──────── TEXT SHOWN ────────

Nishikori Inching Closer To First Title Since 2016

Simon beats compatriot Gasquet for the first time

Kei Nishikori continued his climb back toward the Top 10 of the ATP Rankings on Friday, battling past fifth-seeded Georgian Nikoloz Basilashvili 6-3, 4-6, 6-4 to reach the semi-finals of the Moselle Open. 

“It was a tough, tough match today, but somehow I fought through and I’m happy to be in the semi-finals tomorrow,” Nishikori said. “He was playing better in the second [set]. I thought I played almost perfect game in the first set and I almost had it, but he came back. It was tough. He was up 3-1 in the third, and I had to refocus again and rebuild my confidence and had to play a little bit better in the end. It wasn’t an easy game.”

──────── RECORDS SUPPLIED ────────

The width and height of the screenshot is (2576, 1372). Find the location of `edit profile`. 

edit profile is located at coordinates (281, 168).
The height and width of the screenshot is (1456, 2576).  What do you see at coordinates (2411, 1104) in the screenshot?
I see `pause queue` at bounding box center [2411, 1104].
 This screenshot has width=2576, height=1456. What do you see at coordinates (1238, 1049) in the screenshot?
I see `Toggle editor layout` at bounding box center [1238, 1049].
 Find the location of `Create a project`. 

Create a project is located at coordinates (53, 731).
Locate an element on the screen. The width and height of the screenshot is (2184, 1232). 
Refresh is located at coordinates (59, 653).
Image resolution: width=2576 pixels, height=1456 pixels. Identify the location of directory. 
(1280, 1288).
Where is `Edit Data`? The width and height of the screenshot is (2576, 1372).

────────

> SET PROBLEM:
Continue the article on Kei Nishikori's quarterfinal win at the Moselle Open, beginning after its final sentence. The material bears no relation to the article on Kei Nishikori at the Moselle Open.

> TASK ANSWER:
The Japanese star dropped as low as World No. 39 in April and was No. 28 as recently as July. But since, the 28-year-old has found form reminiscent of his days inside the Top 5. Nishikori, who advanced to the US Open semi-finals, is now just two wins from lifting his first ATP World Tour trophy since 2016 Memphis. He is currently in 10th position in the ATP Race To London for a place at the Nitto ATP Finals, to be held at The O2 in London from 11-18 November.

The top seed faced a stiff test against the free-swinging Basilashvili, who advanced to the fourth round at Flushing Meadows (l. to Nadal) and claimed his maiden tour-level title in Hamburg. But the 28-year-old won 83 per cent of first-serve points and won five of eight break points to reach the last four, where he will face qualifier Matthias Bachinger, who beat German Yannick Maden 6-3, 2-6, 6-4.

Bachinger arrived in Metz with just one tour-level match win in 2018. But not only did he reach his first ATP World Tour quarter-final since 2014 in Stockholm, the German can now advance to his first tour-level final.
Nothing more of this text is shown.